The judiciary has become a religiosity apparatus, repressing conscience, via the interdict on free thought and on conservation of a critic mind toward the nazi history, to conserve in general one's critic mind, as in similarity with the principle of legality which is a whole, if one forbids at some place the existence of l'esprit critique (freedom of criticism), one forbids it everywhere, and one forbids in general its one very existence.

For this regime to perpetuate to legitimate itself to fate, it must kill the spirit Himself.

This is what is in process now with these antiracist laws that are meant to protect the feeble populations, while in reality they are used to repress those who attack the caste of the Power, and with the use of the antirevisionist law, to attack those who want to preserve existence of intelligence and lucidity.

  This is a state of an end of regime, that goes decomposing and tightens-up to the measure of its decomposition.

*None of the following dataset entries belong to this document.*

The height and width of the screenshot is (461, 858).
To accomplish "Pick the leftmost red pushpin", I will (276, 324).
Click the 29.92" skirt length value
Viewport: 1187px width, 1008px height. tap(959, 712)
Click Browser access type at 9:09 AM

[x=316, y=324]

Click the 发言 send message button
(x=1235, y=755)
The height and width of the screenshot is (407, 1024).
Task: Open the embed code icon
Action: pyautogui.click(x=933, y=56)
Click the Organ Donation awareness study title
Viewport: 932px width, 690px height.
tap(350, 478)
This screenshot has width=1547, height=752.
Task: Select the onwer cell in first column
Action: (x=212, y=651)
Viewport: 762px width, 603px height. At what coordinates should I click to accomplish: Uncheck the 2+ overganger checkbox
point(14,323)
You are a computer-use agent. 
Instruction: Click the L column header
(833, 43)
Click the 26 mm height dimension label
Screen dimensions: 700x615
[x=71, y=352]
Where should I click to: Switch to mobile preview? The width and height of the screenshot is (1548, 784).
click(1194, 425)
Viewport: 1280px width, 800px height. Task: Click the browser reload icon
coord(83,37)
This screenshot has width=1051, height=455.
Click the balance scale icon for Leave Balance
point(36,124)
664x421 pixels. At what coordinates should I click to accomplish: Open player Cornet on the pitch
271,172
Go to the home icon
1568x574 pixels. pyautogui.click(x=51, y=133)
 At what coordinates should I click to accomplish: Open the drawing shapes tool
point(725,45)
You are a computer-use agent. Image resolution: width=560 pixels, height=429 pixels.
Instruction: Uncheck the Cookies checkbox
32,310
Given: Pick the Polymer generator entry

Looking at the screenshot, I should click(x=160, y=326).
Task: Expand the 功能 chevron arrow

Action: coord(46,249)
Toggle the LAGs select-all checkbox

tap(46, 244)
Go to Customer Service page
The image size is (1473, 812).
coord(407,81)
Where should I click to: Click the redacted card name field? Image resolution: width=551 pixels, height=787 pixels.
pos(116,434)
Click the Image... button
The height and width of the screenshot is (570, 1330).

One can therefore also fight in the field of right, in claiming to the one of credence, written at the article 1st of the Constitution, for the Shoah is indeed a credence, a new sort of religion to which everybody is constrained to adhere. 

This is supreme religion on top of the traditional religions. Each one has to be shoahist, whether being an atheist, if one wishes so, or christian, muslim or jew. Only matters to be a shoahist.

It's the religion of the end of a world.